Copy the following material word for word, starting with the first line and going on through the line containing "center [442, 481].".

[Data supplied]
□ □ □ □

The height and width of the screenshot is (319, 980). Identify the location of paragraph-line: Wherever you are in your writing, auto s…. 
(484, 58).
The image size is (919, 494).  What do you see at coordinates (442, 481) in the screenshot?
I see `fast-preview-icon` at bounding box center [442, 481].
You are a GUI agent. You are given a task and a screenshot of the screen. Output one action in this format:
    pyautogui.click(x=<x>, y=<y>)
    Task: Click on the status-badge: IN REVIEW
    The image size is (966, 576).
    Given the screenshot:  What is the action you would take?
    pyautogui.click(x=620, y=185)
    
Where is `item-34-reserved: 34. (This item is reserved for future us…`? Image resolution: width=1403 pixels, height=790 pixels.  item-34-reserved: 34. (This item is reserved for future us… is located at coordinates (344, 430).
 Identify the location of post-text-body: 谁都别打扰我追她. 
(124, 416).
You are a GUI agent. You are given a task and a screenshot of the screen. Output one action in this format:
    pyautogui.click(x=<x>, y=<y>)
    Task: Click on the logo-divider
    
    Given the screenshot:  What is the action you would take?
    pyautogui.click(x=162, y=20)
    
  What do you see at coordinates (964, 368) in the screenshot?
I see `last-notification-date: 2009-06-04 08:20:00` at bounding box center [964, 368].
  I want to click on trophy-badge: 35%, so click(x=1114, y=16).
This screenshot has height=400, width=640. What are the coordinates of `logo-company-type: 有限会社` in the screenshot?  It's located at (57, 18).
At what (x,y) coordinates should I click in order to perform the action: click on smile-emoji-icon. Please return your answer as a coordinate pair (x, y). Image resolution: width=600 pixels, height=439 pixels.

□ □ □ □

[Finished exercise]
The height and width of the screenshot is (319, 980). Identify the location of paragraph-line: Wherever you are in your writing, auto s…. 
(484, 58).
The image size is (919, 494).  What do you see at coordinates (442, 481) in the screenshot?
I see `fast-preview-icon` at bounding box center [442, 481].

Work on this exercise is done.